BNZ has become the third of New Zealand’s big four banks to tighten the screws on offshore house buyers looking for a mortgage.
Its changes come after ANZ and Westpac unveiled changes on Thursday. Meanwhile, an ASB spokeswoman said her bank had not made any changes to its policy in this area, “but it is currently under review.”
“As part of being a prudent lender, BNZ is constantly reviewing and adapting our lending criteria to reflect current conditions, and as a result we are changing our policy on how we recognise foreign income for lending,” BNZ says in a statement.
The changes include;
1. Foreign income of people who are not New Zealand or Australian citizens, or do not hold a current permanent residency visa won’t be recognised for servicing purposes. This is the case, regardless of whether or not they reside in New Zealand.

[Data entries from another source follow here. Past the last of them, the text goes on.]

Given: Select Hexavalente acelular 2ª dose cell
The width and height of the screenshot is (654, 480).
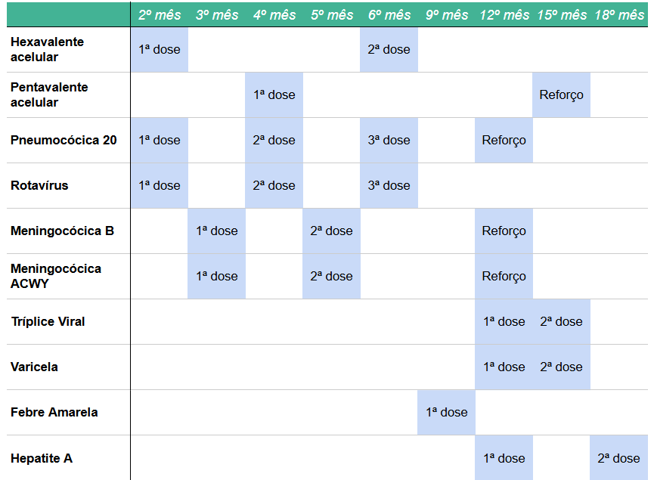Looking at the screenshot, I should click(x=389, y=50).
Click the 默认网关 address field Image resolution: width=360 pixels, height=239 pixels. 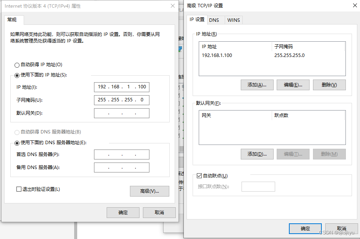pos(122,113)
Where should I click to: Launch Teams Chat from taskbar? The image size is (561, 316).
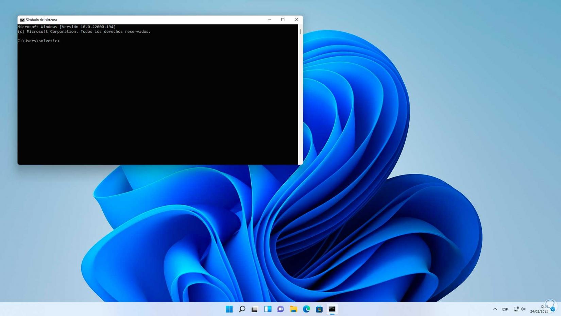(x=281, y=309)
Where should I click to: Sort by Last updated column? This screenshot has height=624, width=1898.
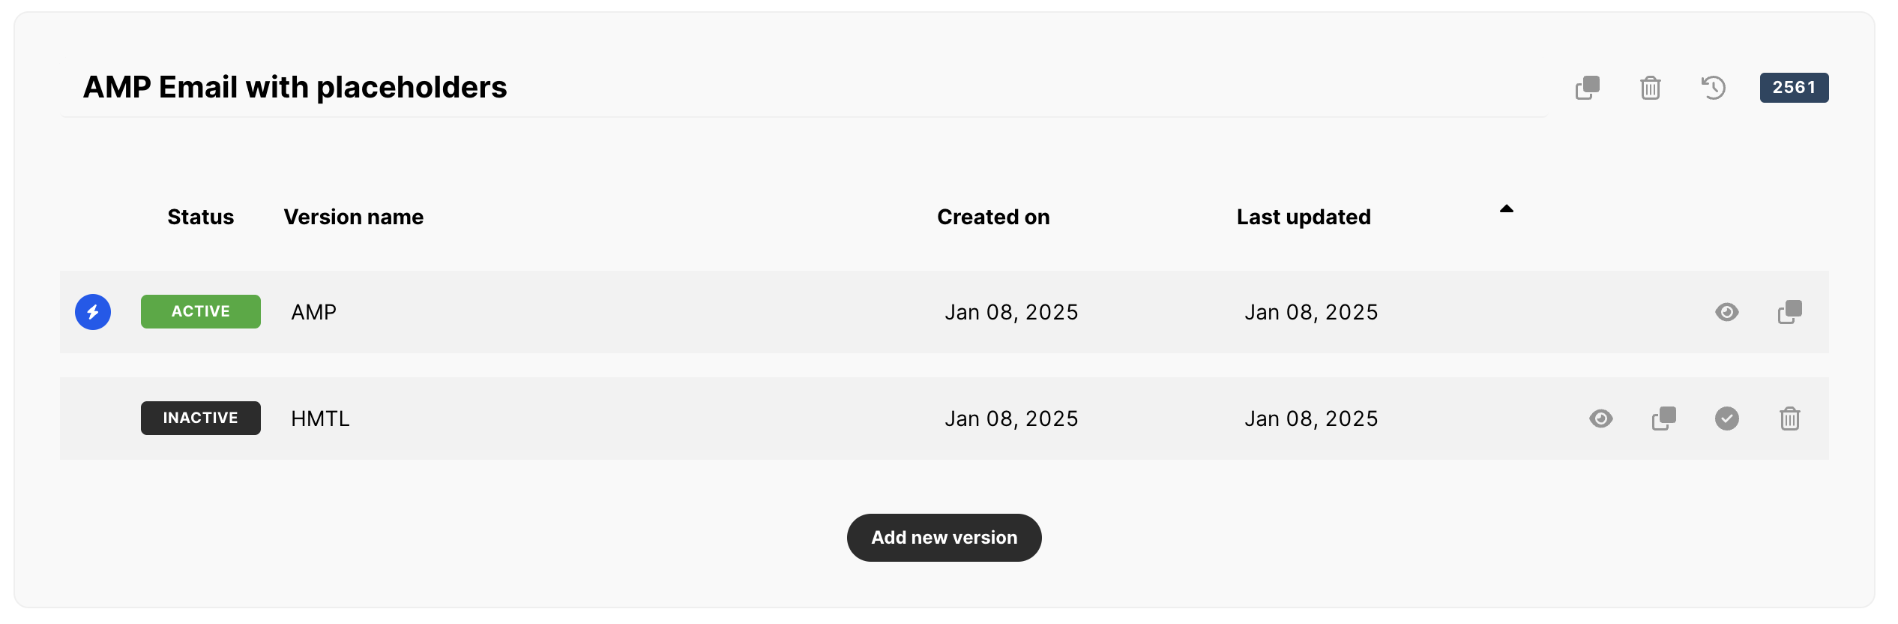1303,218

2. New Zealand and Australian citizens and permanent residency holders, who are not currently residing in New Zealand using foreign income to service a loan will now have a maximum allowable LVR of 60% [down from what typically would be 80%]. Customers in this category will also have a 40% shade applied to the value of their income earned overseas, when calculating their ability to service the loan. This means if a customer is a NZ or Australian citizen who is living overseas and earning income overseas, only 60% of that income will be taken into account when we’re considering their ability to service a new home loan in NZ.
BNZ says it has “a robust income verification process” for all lending.

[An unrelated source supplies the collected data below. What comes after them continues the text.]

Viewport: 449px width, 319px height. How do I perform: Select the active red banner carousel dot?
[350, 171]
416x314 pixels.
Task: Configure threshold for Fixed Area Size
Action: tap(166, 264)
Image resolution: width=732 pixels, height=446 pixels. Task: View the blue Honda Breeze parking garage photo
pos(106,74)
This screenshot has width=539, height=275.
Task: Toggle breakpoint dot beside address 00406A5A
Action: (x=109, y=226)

“These policy changes reflect our commitment to implementing best practice policies for our wide customer base.”
The moves by NZ’s big banks come after their Australian parents halted lending to non-residents and temporary visa holders earlier this year. Subsequent to that The Australian Financial Review reported both ANZ and Westpac had discovered they had approved “hundreds” of home loans backed by fraudulent Chinese income documents, allegedly put together with the assistance of mortgage brokers.
Interest.co.nz reported last week on suggestions of mortgage fraud in NZ along the lines of that reported by the AFR in Australia.